Material to process:
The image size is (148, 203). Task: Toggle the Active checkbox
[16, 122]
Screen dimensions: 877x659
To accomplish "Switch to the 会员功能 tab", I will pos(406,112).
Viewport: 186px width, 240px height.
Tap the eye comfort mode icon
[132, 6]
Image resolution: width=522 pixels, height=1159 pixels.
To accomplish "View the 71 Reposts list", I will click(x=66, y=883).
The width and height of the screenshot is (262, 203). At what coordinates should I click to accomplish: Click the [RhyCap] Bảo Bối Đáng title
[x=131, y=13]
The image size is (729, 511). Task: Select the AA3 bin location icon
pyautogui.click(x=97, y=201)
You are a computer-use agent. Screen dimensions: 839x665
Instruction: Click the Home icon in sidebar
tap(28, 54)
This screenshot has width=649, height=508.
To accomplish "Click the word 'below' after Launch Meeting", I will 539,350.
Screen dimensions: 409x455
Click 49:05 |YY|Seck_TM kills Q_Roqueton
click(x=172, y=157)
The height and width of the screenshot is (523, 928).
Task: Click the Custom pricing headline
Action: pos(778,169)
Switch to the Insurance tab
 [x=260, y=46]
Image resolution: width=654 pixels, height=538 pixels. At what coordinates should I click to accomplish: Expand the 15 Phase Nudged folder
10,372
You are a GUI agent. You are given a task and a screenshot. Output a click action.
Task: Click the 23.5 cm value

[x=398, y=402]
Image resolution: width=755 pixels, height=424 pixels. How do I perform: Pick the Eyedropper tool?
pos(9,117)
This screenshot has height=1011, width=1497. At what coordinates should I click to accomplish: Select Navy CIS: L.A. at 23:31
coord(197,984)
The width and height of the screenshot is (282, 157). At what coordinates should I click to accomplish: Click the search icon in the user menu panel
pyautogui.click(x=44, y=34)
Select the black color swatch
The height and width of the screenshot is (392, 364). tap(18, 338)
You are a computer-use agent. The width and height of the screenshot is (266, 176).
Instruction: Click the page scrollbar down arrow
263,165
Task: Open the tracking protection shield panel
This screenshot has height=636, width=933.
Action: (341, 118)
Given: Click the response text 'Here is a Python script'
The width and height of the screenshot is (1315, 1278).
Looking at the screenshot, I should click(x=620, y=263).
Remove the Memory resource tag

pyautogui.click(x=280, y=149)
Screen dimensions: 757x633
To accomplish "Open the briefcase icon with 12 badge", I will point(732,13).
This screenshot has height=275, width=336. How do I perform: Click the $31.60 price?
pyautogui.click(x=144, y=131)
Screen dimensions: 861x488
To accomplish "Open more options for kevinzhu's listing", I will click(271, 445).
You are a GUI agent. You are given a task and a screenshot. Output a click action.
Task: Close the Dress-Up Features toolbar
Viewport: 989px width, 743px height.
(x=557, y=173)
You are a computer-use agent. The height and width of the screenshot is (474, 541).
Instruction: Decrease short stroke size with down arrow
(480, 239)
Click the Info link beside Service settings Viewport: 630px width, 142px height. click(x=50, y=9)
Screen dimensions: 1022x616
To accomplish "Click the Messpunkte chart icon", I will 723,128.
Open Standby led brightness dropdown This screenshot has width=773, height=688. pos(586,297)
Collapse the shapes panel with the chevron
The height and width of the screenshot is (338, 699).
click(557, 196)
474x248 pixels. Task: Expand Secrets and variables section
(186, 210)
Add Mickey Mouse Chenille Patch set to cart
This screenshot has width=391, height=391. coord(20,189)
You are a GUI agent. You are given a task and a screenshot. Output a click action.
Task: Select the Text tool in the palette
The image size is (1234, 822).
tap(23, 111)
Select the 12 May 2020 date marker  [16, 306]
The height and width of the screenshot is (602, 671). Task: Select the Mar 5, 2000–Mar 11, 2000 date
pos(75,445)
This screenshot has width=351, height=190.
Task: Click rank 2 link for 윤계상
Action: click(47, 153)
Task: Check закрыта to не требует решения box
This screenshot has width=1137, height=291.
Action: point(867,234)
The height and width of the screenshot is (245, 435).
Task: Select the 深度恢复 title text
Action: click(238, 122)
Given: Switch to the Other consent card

Directions:
Transcribe the records in full, so that each line reads exactly as before.

Result of the task:
The image size is (148, 203). Task: Toggle the Active checkbox
[16, 122]
Screen dimensions: 877x659
To accomplish "Switch to the 会员功能 tab", I will pos(406,112).
Viewport: 186px width, 240px height.
Tap the eye comfort mode icon
[132, 6]
Image resolution: width=522 pixels, height=1159 pixels.
To accomplish "View the 71 Reposts list", I will click(x=66, y=883).
The width and height of the screenshot is (262, 203). At what coordinates should I click to accomplish: Click the [RhyCap] Bảo Bối Đáng title
[x=131, y=13]
The image size is (729, 511). Task: Select the AA3 bin location icon
pyautogui.click(x=97, y=201)
You are a computer-use agent. Screen dimensions: 839x665
Instruction: Click the Home icon in sidebar
tap(28, 54)
This screenshot has width=649, height=508.
To accomplish "Click the word 'below' after Launch Meeting", I will 539,350.
Screen dimensions: 409x455
Click 49:05 |YY|Seck_TM kills Q_Roqueton
click(x=172, y=157)
The height and width of the screenshot is (523, 928).
Task: Click the Custom pricing headline
Action: pos(778,169)
Switch to the Insurance tab
 [x=260, y=46]
Image resolution: width=654 pixels, height=538 pixels. At what coordinates should I click to accomplish: Expand the 15 Phase Nudged folder
10,372
You are a GUI agent. You are given a task and a screenshot. Output a click action.
Task: Click the 23.5 cm value

[x=398, y=402]
Image resolution: width=755 pixels, height=424 pixels. How do I perform: Pick the Eyedropper tool?
pos(9,117)
This screenshot has height=1011, width=1497. At what coordinates should I click to accomplish: Select Navy CIS: L.A. at 23:31
coord(197,984)
The width and height of the screenshot is (282, 157). At what coordinates should I click to accomplish: Click the search icon in the user menu panel
pyautogui.click(x=44, y=34)
Select the black color swatch
The height and width of the screenshot is (392, 364). tap(18, 338)
You are a computer-use agent. The width and height of the screenshot is (266, 176).
Instruction: Click the page scrollbar down arrow
263,165
Task: Open the tracking protection shield panel
This screenshot has height=636, width=933.
Action: (341, 118)
Given: Click the response text 'Here is a Python script'
The width and height of the screenshot is (1315, 1278).
Looking at the screenshot, I should click(x=620, y=263).
Remove the Memory resource tag

pyautogui.click(x=280, y=149)
Screen dimensions: 757x633
To accomplish "Open the briefcase icon with 12 badge", I will point(732,13).
This screenshot has height=275, width=336. How do I perform: Click the $31.60 price?
pyautogui.click(x=144, y=131)
Screen dimensions: 861x488
To accomplish "Open more options for kevinzhu's listing", I will click(271, 445).
You are a GUI agent. You are given a task and a screenshot. Output a click action.
Task: Close the Dress-Up Features toolbar
Viewport: 989px width, 743px height.
(x=557, y=173)
You are a computer-use agent. The height and width of the screenshot is (474, 541).
Instruction: Decrease short stroke size with down arrow
(480, 239)
Click the Info link beside Service settings Viewport: 630px width, 142px height. click(x=50, y=9)
Screen dimensions: 1022x616
To accomplish "Click the Messpunkte chart icon", I will 723,128.
Open Standby led brightness dropdown This screenshot has width=773, height=688. pos(586,297)
Collapse the shapes panel with the chevron
The height and width of the screenshot is (338, 699).
click(557, 196)
474x248 pixels. Task: Expand Secrets and variables section
(186, 210)
Add Mickey Mouse Chenille Patch set to cart
This screenshot has width=391, height=391. coord(20,189)
You are a GUI agent. You are given a task and a screenshot. Output a click action.
Task: Select the Text tool in the palette
The image size is (1234, 822).
tap(23, 111)
Select the 12 May 2020 date marker  [16, 306]
The height and width of the screenshot is (602, 671). Task: Select the Mar 5, 2000–Mar 11, 2000 date
pos(75,445)
This screenshot has width=351, height=190.
Task: Click rank 2 link for 윤계상
Action: click(47, 153)
Task: Check закрыта to не требует решения box
This screenshot has width=1137, height=291.
Action: point(867,234)
The height and width of the screenshot is (245, 435).
Task: Select the 深度恢复 title text
Action: click(238, 122)
Given: Switch to the Other consent card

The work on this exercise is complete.